Until a few days ago, Santa Cruz-based BlueBeat was a largely unknown streaming music site. Then the Beatles catalog went on sale -- at a quarter per song -- and BlueBeat became a national headline.
A federal court in Los Angeles this week issued a temporary restraining order against the site, which earlier in the week had been hit with a copyright infringement lawsuit by EMI’s Capitol Records, the Beatles’ U.S. label.
The order set back, at least initially, a novel legal argument advanced by BlueBeat that songs produced through digital regeneration are akin to songs performed by “cover” bands and therefore do not run afoul of copyright law. BlueBeat had argued in court filings that its downloads were legal because the company had created entirely new versions by a computer through a process called “psychoacoustic simulations,” which makes the recreated songs sound just like the original recordings.
“We analyze them and then synthesize new songs, just as you would read a book and write an article,” BlueBeat Chief Executive Hank Risan told Pop & Hiss on Friday. The site’s “intention,” he added, “is to create a live performance, as if you are there listening to the actual performers doing the work as opposed to a copy or a phonorecord or CD of the work.”
But the court didn’t buy it. On Thursday, U.S. District Court Judge John F. Walter sided with EMI. “Plaintiffs have ... produced sufficient evidence demonstrating that defendants copied protected elements of their recordings,” read the ruling. “Indeed, screenshots from BlueBeat’s website show track titles, with the same names as the plaintiff’s copyrighted works.”
A spokeswoman for EMI said the company would not comment on the legal proceedings.
Lawyers for Capitol called BlueBeat’s justification “nonsensical” and “completely false,” and that it “deliberately misconstrues the Copyright Act … and ultimately confirms that defendants are in fact copying, distributing, and publicly performing plaintiff’s copyrighted and pre-1972 sound recordings without license or authorization.”
“In essence,” Capitol’s reply states, “what defendants seem to be arguing is that because they copied plaintiffs’ sound recordings using their own proprietary technology, they have created a ‘new,’ ‘independently fixed’ sound recording. That is wrong.”
My colleague Randy Lewis and I worked together on this story for Saturday’s Business section, which also offers the opinions of some legal experts on the matter. Below, you will find the complete Q&A with BlueBeat’s Risan.
The company’s founder called me and said he was willing to discuss the issues on-the-record. What follows is the result of our 40-minute conversation, in which Risan goes into detail on “psychoacoustic simulation.”

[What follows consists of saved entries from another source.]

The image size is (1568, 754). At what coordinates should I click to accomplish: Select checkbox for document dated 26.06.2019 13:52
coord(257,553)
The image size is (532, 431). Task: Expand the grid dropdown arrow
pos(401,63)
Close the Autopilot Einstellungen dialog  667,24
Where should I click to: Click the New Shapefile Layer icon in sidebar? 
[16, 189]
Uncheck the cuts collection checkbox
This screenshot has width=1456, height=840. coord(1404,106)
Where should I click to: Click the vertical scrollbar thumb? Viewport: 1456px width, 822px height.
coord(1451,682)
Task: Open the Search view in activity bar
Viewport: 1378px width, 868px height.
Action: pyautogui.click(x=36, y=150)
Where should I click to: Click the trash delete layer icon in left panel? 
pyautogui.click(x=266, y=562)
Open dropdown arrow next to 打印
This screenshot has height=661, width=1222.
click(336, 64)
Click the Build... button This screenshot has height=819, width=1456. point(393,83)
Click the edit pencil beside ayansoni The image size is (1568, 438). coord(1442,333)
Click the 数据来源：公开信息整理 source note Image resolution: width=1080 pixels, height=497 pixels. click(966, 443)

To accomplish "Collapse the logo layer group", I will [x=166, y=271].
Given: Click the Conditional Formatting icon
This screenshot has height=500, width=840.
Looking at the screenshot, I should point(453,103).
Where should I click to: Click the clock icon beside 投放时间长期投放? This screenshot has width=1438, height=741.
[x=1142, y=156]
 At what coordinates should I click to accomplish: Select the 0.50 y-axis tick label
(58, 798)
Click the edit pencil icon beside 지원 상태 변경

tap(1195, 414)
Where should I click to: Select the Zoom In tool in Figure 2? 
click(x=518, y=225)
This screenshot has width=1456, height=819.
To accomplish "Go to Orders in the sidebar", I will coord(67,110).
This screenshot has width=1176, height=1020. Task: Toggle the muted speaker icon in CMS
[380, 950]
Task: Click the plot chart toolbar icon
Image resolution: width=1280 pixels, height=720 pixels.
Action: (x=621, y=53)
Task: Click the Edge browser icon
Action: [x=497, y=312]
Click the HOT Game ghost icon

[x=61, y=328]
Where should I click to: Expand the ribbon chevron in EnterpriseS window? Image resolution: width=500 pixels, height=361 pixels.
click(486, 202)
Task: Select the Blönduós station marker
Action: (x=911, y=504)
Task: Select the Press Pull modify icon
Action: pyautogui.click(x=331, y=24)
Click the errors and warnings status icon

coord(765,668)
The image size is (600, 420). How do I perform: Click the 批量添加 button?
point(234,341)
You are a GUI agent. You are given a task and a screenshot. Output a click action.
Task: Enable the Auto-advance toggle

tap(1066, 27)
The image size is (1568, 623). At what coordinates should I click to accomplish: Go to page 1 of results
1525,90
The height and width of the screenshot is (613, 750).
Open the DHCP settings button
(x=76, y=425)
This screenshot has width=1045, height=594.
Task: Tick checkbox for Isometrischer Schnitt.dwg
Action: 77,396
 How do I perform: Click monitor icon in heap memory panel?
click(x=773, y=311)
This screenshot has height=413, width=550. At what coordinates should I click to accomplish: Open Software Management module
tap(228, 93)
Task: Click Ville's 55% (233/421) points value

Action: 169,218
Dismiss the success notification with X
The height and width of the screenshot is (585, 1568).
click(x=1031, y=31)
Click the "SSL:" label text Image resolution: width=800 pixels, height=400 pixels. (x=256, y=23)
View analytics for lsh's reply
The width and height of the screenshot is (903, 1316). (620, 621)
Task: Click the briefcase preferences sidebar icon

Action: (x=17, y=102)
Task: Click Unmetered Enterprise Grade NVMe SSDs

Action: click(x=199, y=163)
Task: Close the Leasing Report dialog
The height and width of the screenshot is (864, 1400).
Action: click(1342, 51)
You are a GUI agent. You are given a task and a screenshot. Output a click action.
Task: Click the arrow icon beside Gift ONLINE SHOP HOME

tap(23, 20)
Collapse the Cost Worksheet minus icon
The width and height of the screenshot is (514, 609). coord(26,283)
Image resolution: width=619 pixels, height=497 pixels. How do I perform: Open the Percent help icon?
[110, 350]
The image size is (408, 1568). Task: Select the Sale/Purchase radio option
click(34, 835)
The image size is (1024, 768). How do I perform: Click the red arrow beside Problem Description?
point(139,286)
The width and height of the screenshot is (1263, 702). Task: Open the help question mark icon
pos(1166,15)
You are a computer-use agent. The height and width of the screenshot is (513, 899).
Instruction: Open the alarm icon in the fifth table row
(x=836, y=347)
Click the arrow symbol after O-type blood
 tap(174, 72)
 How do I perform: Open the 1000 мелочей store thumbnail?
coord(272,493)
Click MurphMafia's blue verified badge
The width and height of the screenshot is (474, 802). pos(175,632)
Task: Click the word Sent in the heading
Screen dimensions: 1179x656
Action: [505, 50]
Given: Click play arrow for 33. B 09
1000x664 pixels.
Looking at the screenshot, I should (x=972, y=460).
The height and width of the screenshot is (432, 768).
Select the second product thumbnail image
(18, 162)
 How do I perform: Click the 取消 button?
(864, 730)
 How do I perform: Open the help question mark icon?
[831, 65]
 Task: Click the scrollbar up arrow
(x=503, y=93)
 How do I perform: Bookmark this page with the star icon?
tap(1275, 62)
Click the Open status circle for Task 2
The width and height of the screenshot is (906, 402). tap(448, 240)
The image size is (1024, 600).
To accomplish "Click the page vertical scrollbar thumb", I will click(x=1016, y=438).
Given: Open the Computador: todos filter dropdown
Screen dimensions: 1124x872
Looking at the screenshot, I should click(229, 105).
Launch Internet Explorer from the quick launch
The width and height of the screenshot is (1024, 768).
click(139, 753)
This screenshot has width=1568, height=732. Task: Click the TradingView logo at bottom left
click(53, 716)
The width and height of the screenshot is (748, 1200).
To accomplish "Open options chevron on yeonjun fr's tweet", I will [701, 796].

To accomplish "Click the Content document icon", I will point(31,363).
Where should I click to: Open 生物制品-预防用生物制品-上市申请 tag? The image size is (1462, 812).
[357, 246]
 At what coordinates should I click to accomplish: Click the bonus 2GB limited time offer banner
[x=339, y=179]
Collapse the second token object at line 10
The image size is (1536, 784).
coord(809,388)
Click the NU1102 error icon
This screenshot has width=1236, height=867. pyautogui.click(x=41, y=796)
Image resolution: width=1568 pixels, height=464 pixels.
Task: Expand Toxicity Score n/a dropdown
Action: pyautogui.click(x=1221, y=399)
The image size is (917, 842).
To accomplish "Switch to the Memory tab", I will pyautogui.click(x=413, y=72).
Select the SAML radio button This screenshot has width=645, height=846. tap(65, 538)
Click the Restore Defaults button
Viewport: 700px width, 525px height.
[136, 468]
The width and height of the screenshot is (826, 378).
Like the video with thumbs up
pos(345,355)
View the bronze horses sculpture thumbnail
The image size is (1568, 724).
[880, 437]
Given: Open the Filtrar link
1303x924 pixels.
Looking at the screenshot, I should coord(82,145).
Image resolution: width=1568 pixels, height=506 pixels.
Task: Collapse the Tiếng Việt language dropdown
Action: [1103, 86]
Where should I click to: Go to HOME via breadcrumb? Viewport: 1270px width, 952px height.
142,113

BlueBeat, a 20-person company, Risan said, dates to 2002, but sold downloads for only about one week. At the start of our conversation, Risan, a mathematician who told The Times in 2003 that he has made and lost millions of dollars trading securities, said he had licenses with all the major music publishers.He added that his right to sell downloads was protected under the federal Copyright Act.
That’s where we pick it up.
You say you have licenses to sell music because of the federal copyright law, but you don’t have any agreements with any record label?
No. We don’t transmit their recordings. We’ve created independent recordings that don’t require it. Even so, we do pay royalties to SoundExchange for the EMI content that we transmit, as well as to the publishers of the EMI content, which we perform.
To the untrained ear, the recordings on your site sound pretty similar to the original recordings.
They do sound similar, to some extent. If you actually listen to our 320 [Kbps MP3] recordings versus the actual CDs, you’ll hear a remarkable difference. They’re created with the intention of recreating a live musical performance. When you listen to them, they’re done in a virtual soundstage of using psychoacoustic simulation, and the intention is to create a live performance -- as if you are there listening to the actual performers doing the work as opposed to a copy or a phonorecord or CD of the work.